## [Goal]
Convert each line of the rows below into a string in a JSON list, one entry per line, with blank lines omitted. Leave the pictures out.

******************************

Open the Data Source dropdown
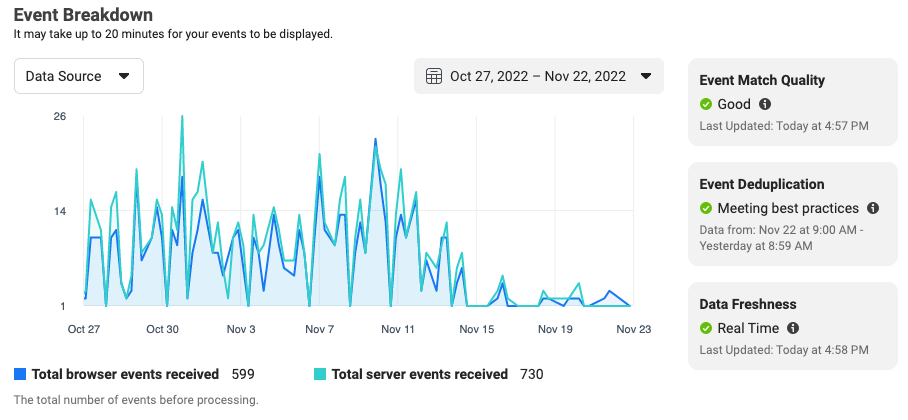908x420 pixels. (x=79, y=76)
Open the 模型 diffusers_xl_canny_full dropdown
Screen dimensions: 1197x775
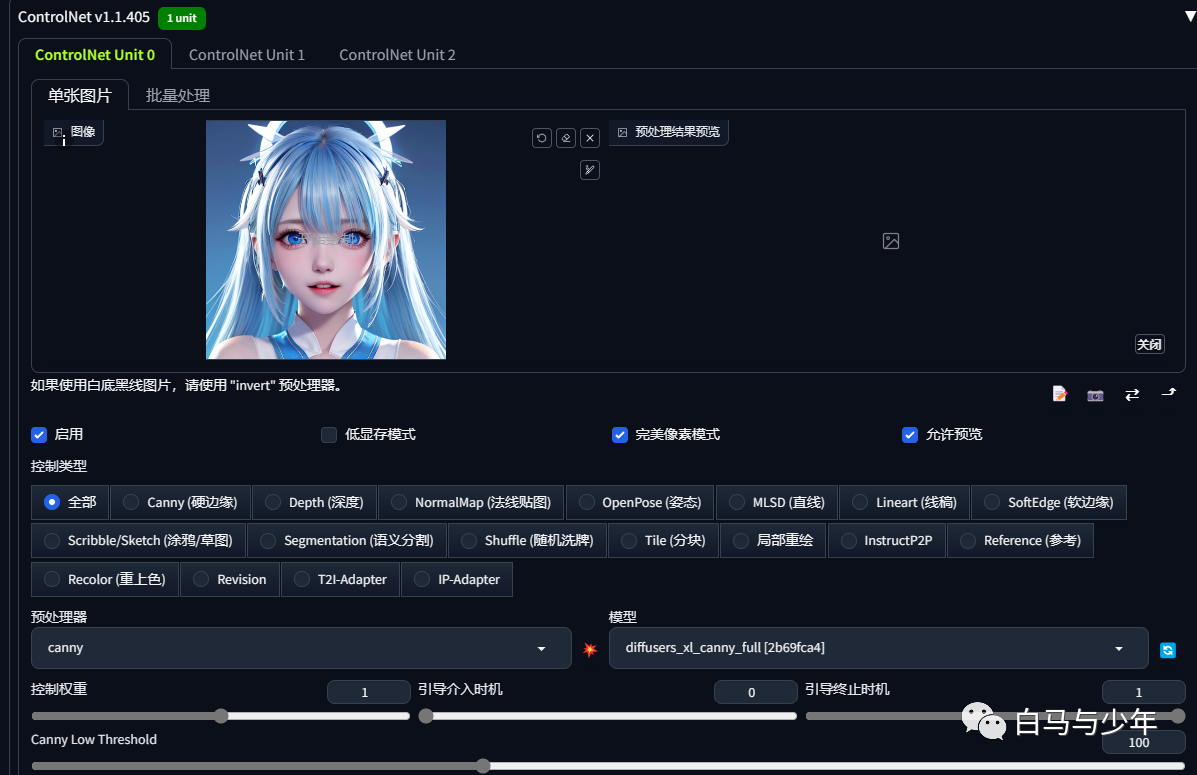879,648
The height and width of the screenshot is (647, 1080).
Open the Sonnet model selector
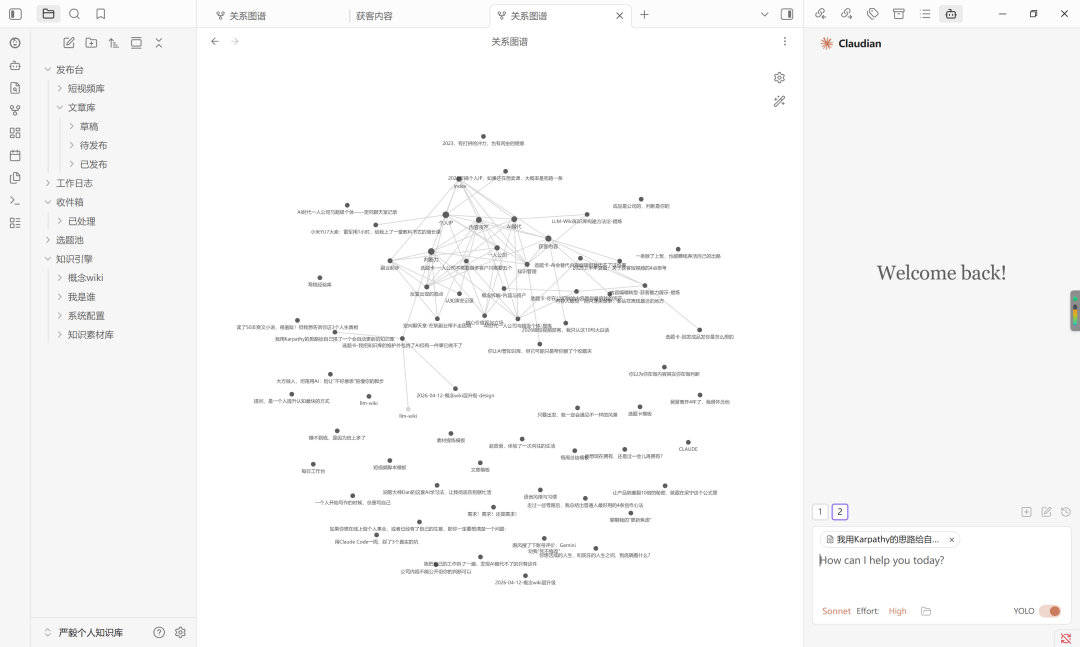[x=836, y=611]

******************************

## [Correct response]
[
  "Open the Data Source dropdown",
  "908x420 pixels. (x=79, y=76)",
  "Open the 模型 diffusers_xl_canny_full dropdown",
  "Screen dimensions: 1197x775",
  "879,648",
  "The height and width of the screenshot is (647, 1080).",
  "Open the Sonnet model selector",
  "[x=836, y=611]"
]